Personal information
- Full name: Francisco Javier Pinillos Fernández
- Date of birth: 26 October 1969 (age 55)
- Place of birth: Santander, Spain
- Height: 1.85 m (6 ft 1 in)
- Position(s): Goalkeeper

Youth career
- Racing Santander

Senior career*
- Years: Team / Apps / (Gls)
- 1988–1990: Racing B
- 1990–1997: Racing Santander / 24 / (0)
- 1995–1996: → Logroñés (loan) / 19 / (0)
- 1997–1998: Burgos / 23 / (0)
- 1998–1999: Jerez / 9 / (0)
- 1999–2000: Zamora / 36 / (0)
- 2000–2001: Ponferradina / 33 / (0)
- 2001–2002: Gimnástica / 35 / (0)
- 2002–2007: Bezana
- Total:  / 179 / (0)

Managerial career
- 2015: Racing Santander
- 2020–2021: Bengaluru (assistant)
- 2023–: East Bengal (goalkeeper coach)

= Javier Pinillos =

Spanish footballer and manager

Francisco Javier 'Javi' Pinillos Fernández (born 26 October 1969) is a Spanish retired footballer who played as a goalkeeper.

==Playing career==
Born in Santander, Cantabria, Pinillos graduated from local Racing de Santander's youth setup. He made his debut with the first team in 1990, appearing in seven games as they returned to Segunda División at the first attempt.

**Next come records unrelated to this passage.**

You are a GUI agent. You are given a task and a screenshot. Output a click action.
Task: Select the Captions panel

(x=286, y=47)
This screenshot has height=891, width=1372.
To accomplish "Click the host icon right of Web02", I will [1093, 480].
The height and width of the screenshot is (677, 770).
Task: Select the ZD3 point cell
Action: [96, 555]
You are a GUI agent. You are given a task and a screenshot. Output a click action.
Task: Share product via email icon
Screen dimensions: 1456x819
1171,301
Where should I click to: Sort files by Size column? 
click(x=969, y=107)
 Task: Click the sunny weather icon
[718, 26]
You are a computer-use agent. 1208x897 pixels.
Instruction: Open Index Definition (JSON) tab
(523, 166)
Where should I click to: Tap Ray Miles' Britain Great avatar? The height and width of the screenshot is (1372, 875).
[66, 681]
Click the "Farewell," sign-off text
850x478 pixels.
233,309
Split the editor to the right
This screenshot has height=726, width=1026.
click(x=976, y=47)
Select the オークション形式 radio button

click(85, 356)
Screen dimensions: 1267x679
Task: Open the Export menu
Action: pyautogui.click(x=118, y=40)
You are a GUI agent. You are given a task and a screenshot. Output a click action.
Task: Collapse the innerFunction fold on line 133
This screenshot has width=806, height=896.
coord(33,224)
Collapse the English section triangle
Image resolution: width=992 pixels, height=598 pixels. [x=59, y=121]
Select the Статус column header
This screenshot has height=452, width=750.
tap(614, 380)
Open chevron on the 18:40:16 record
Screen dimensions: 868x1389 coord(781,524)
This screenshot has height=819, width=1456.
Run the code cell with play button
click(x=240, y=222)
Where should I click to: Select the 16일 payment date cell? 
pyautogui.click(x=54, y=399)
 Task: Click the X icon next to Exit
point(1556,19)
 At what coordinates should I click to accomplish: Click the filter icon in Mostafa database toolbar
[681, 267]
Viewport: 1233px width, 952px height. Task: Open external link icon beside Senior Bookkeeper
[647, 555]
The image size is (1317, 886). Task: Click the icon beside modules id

Pinillos played his first match as a professional on 15 December 1991, starting in a 1–0 away loss against Palamós CF in the second tier. He added five appearances the following campaign, as the club achieved another promotion.

Pinillos made his La Liga debut on 19 March 1994, coming on as a first-half substitute for field player Dmitri Popov in a 1–1 home draw with FC Barcelona. Eight days later, he played the full 90 minutes in a 2–0 defeat at Real Zaragoza; during his spell, he acted as understudy to legendary José María Ceballos.

In the summer of 1995, Pinillos was loaned to second-division team CD Logroñés. He returned to Racing the following year, but was demoted to third choice and took part in no further matches.

Pinillos subsequently resumed his career in the lower leagues, representing Burgos CF, Jerez CF, Zamora CF, SD Ponferradina, Gimnástica de Torrelavega and CD Bezana, retiring with the latter in 2007.

==Coaching career==
In 2013, Pinillos returned to his first club Racing, now as a goalkeeper coach. On 3 March 2015, after Paco Fernández's dismissal, he was appointed manager of the main squad.

Pinillos became the goalkeeper coach of Indian Super League side Bengaluru FC in July 2018. On 30 January 2020, he was named their assistant manager.